乍一離開權力中樞,李東陽嚐到了無官一身輕的快樂。過了一個輕鬆的春節,接著是桃紅柳綠的春天。李東陽帶著書童到香山春遊,寫了一首《樹色》:
過煙披雨帶斜暉,畫入無聲似轉非。
幾樹經寒春淡薄,一簾空翠晚霏微。
行憐步遠猶隨杖,坐愛情多欲上衣。
吩咐兒童休報客,主人吟玩已忘歸。
多麽的閑適,多麽的愜意。由此可以看出,李東陽更適合當一個優雅的文人。但是,他同楊士奇一樣,都當過三代帝王師。《明史》中評價他:“自明興以來,宰臣以文章領袖縉紳者,楊士奇後,東陽而已,立朝五十年,清節不渝。”將李東陽與楊士奇相提並論,有一定可比性。兩人都以文學作為入仕的晉身之道,士奇的文,樸拙中顯靈氣;東陽的文,清純中見飄逸。兩人當首輔後,士奇既與人為善,又剛直不阿;東陽既秉持正義,又曲折圓融。這是不同處。相同之處在於,兩人政治上均未見大的建樹,士奇懂民情,辦實事;東陽懂規矩,辦正事。兩人都是識時務的俊傑,但士奇把握分寸的能力超過東陽。

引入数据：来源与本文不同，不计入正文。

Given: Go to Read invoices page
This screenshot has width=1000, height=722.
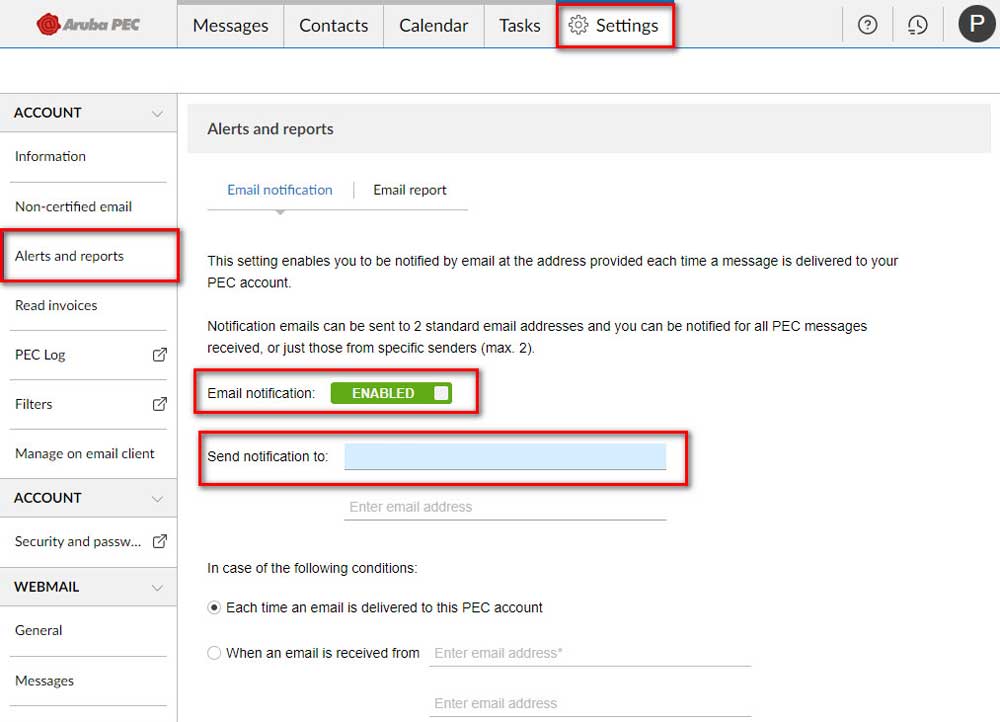Looking at the screenshot, I should pyautogui.click(x=56, y=306).
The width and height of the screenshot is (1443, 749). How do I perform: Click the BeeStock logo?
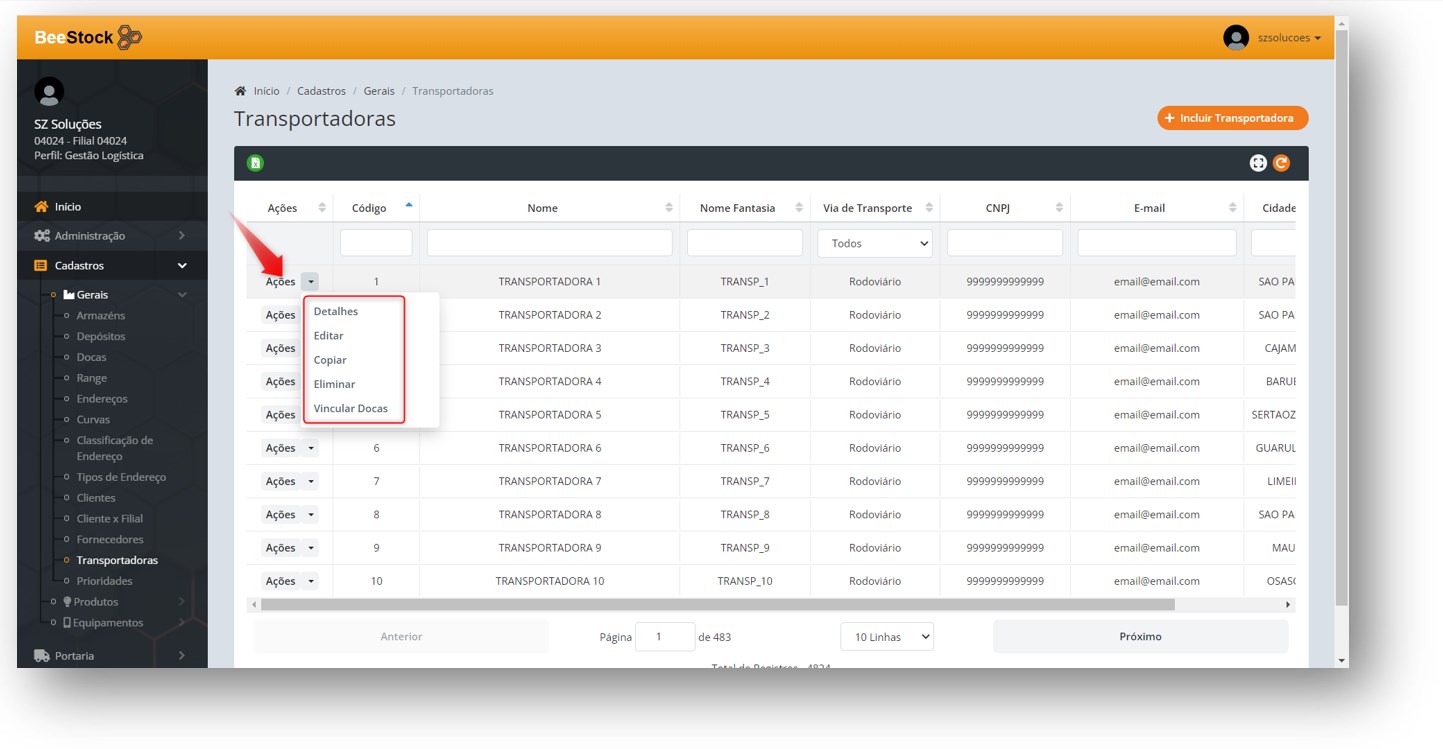(x=88, y=38)
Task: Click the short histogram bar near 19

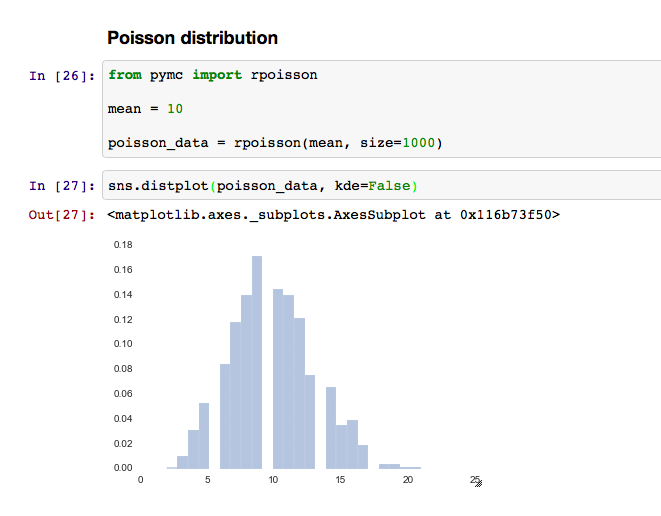Action: 389,466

讀李東陽的文集,可以看出,他對政治的見解略遜於文學,茲錄幾例:
論王政者必以食為首:《堯典》首授時;舜谘十二牧,首曰食;禹陳六府,必曰穀;文王治先九一;箕子衍八政,先食貨;孔子答問政,先足食;孟子每論政,必先養民,田畝而下,至雞豚、魚鱉、布帛、絲臬之細,雖詳不厭,謂有民斯有國,不如是,不足以為治。
(《政首贈何子元參政》)
竊聞孔子曰:“臣事君以忠。”程子曰:“至誠事君,則成人臣,至誠事親,則成人子。”忠誠也,臣子之本也。古者世祿而不世官,必才德可用,乃任以事。
(《忠誠堂記》)
這兩則論政的話,雖多為引言,但反映李東陽的觀點,事君以忠,牧民以食,都不是新觀點。但如何忠,如何食,則是製定朝政的理論基礎。首輔的職責,就是圍繞忠君與牧民兩大問題,製訂出易於操作的政策來。李東陽善於提出問題,但他解決問題的能力,比之楊士奇卻是稍遜一籌。